What I have found important is that every single time I go back to Sketchup to make a change in the model that needs to be reflected in Layout, I always do that work in the “Working Model” scene and I never update that scene…ever. When I’m done with a change, I hit the “working model” scene tab and it will return to the original saved position (usually a zoomed out view of the model). Only after I have done that do I hit save. Because I haven’t touched any of the other scenes, there is nothing to update in those scenes and when I run the update in Layout to reflect a model change, all that updates is the objects. The position never changes because I didn’t touch any of the other scenes.

I do not suffer with moving viewports anymore because of this. I also update scenes thru the scene tab shortcut and never thru the scene manager and I don’t have to untick camera position. When in Layout, I never break a scene link and I always use the right click menu to update scene from Sketchup.
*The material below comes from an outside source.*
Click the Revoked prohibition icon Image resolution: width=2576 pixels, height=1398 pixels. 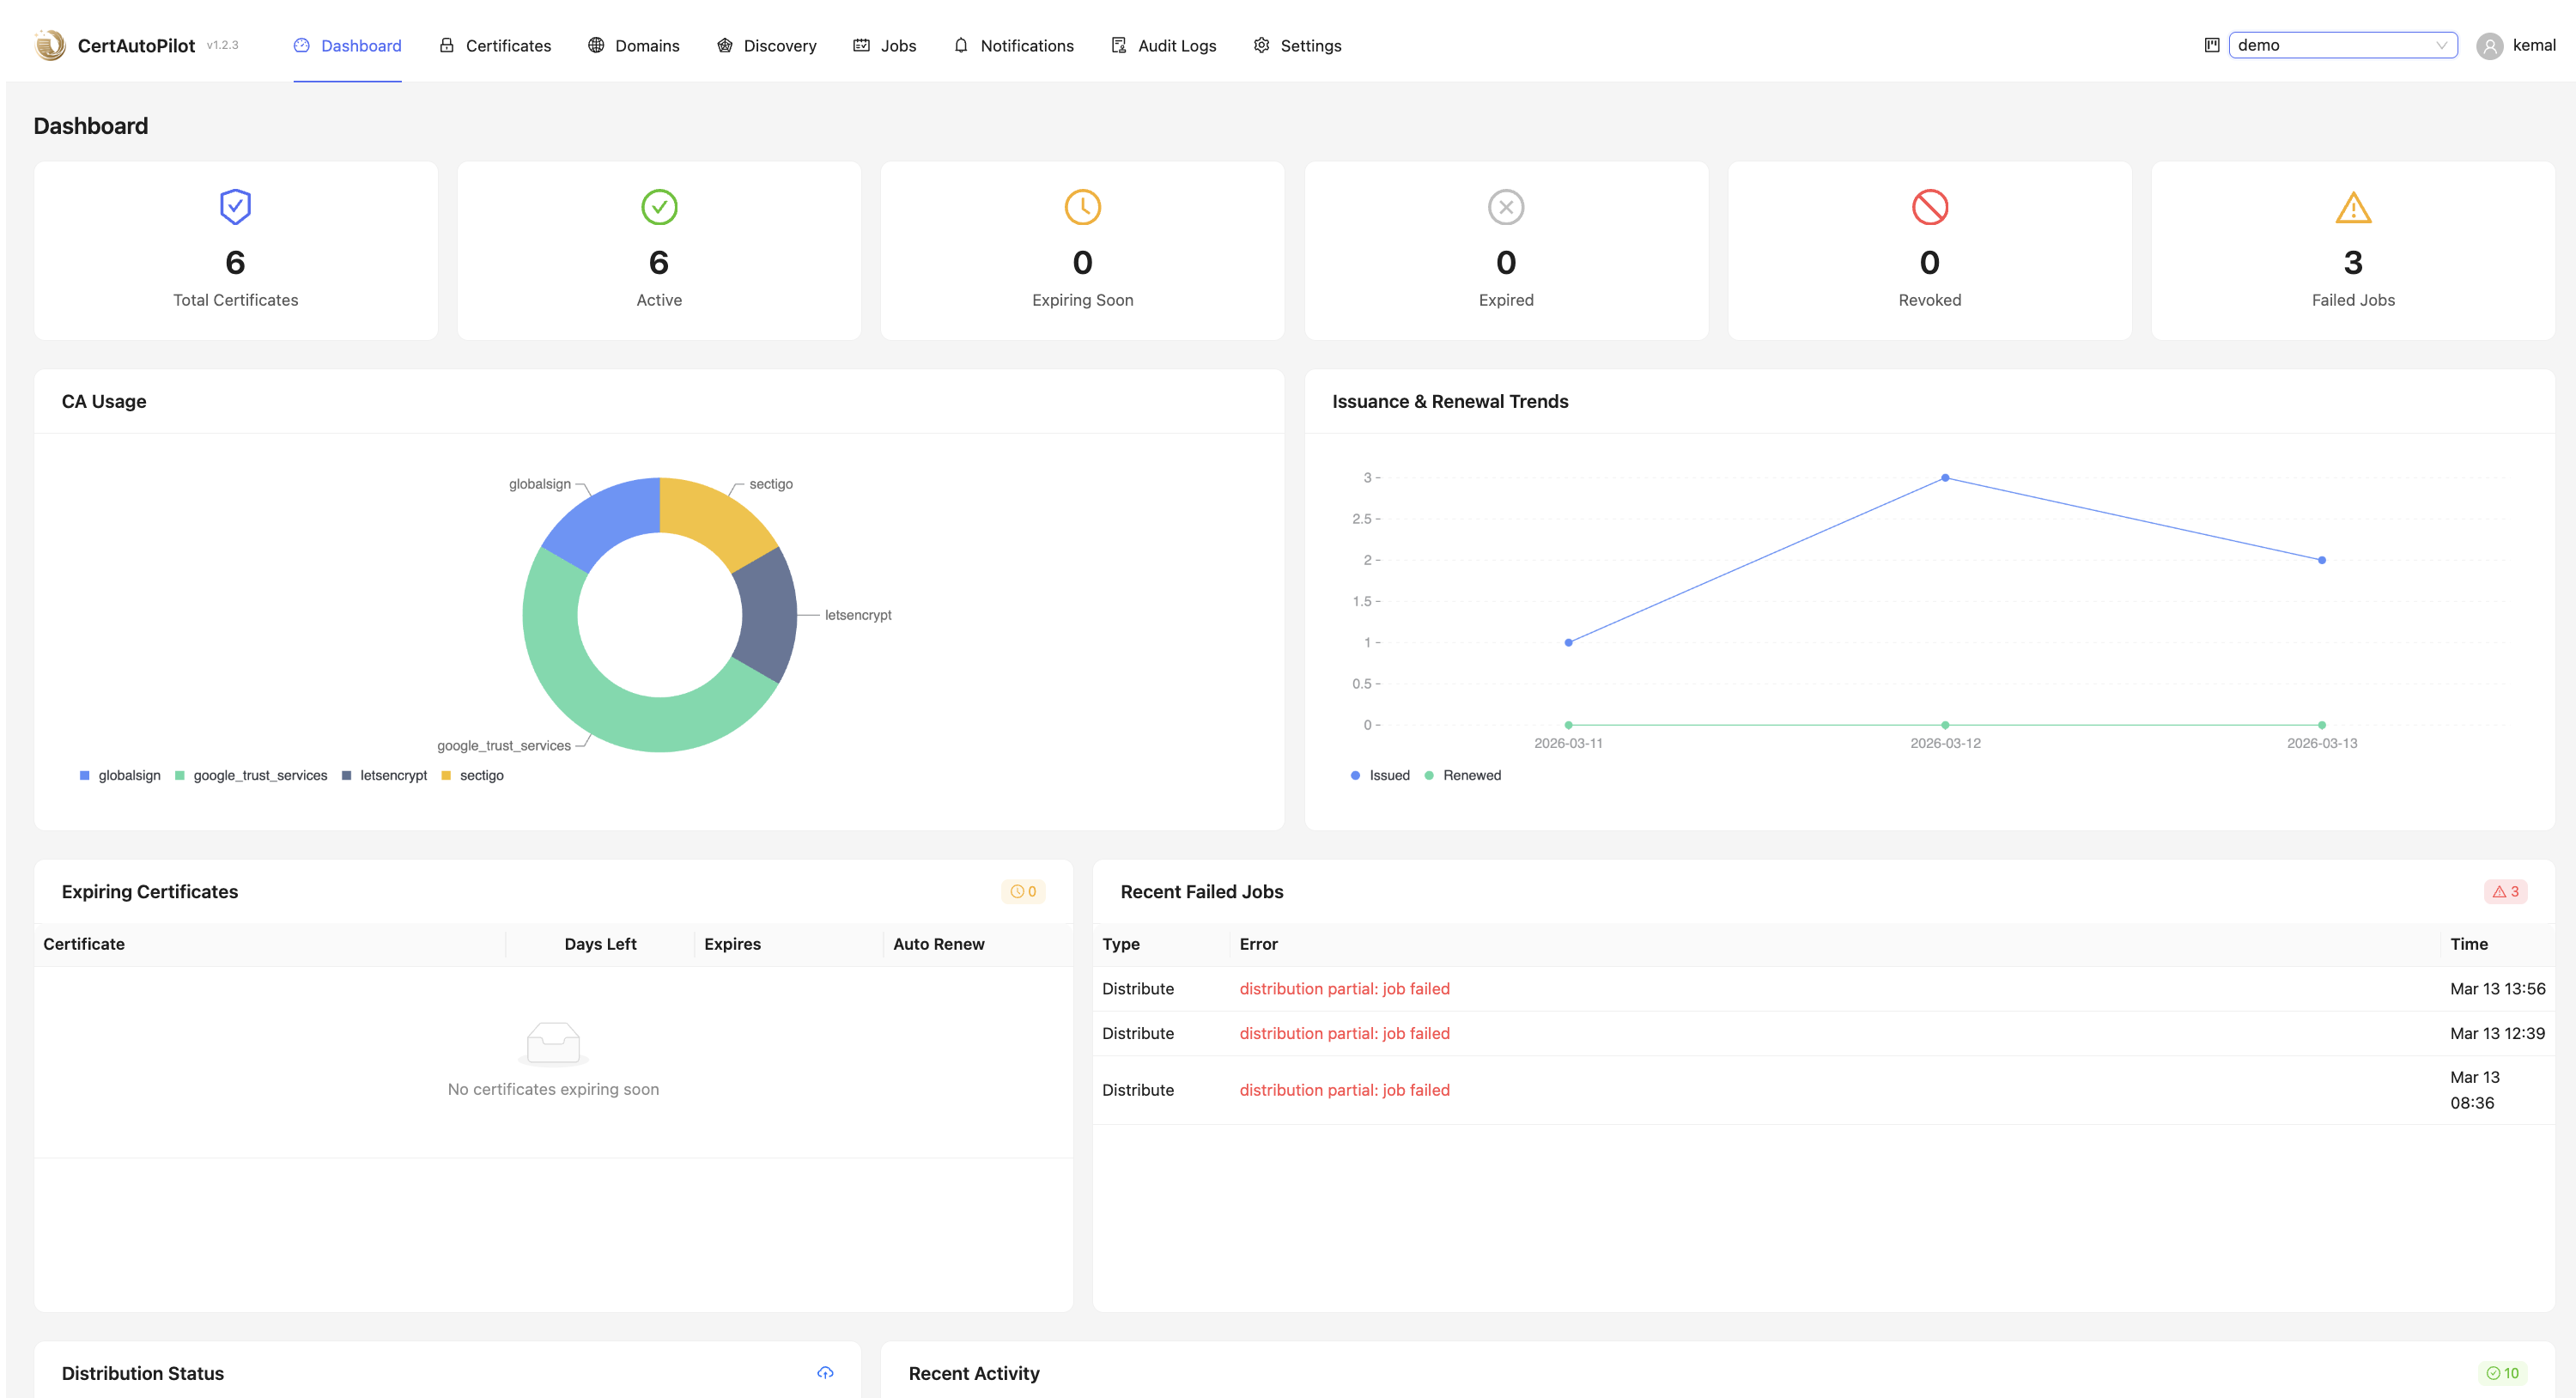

Short story then, If you don’t touch the scenes in Sketchup that are connected to Layout viewports, the result is that said viewports will not change.

Perhaps that is unworkable for you because of the end result you are working towards. You will have to test to see.

Thanks. I have some “work scenes” as well to help me navigate the model easier:

-The building without outer walls
-Just the outer walls and windows
-The floors

Especially in conseptual stages the whole document structure, with alternatives and variants, evolves as I go along.

I’m working my way towards a proper template to put the file into once I start to make committed drawings, so maybe that solves it. This time around I didn’t set the project axis system properly from the beginning, and had to redo it along the way, so maybe that triggered the violent viewport content shifts … :slight_smile:

I still think every scene should ideally be a work scene. Thats feels more architecturally sound, that you actually interact with the same drawings that you present to the client

SU’s advanced camera tools (Pro version only?) have the ability to lock a view, this can prevent the scene mess ups that you have experienced.

Here is what I do:
I placed 6 cameras for all the standard viewing directions (top, bottom, front, left, back, right) and made 6 locked ‘master’ scenes. All architectural documentation scenes that I prepare for use in LO are made to match these master camera view angles. If a scene’s view angles gets accidentally overridden -say that happens to a floor plan- I can recall the camera position from the master ‘top’ view.

The other good thing is that these advanced cameras are actually real 3D objects. You can copy-paste them (or save as component) to another project. That saves setup time.

Note that the tool automatically creates a new tag for these cameras.

Give it a go, let us know how you are going with it.

I made this lovely little house. :slight_smile:

I dont think I could intuitively design in Sketchup like I’m used to if most of my scenes were there just as a tunnel into Layout, and nothing more. Architectually one wants to interact with all ones views. I will experiment with advanced camera tools to set a camera lock on my scenes.

You mention unticking Save Camera Position, but this is exactly what you have to do to come back to the same view. I don’t do as you say in the first post, Usually I save everything about a scene, and my scenes for working and layout are just the same animal and don’t shift about. I just happen to want some of them for LayOut.

I do also have a couple “working scenes” that do not save the camera and some other features so that I can go into a simple mode for modeling at whatever view I am in. I also develop scenes in every project, I don’t have a template that I adhere to, and I don’t see where this is a resolution one way or the other.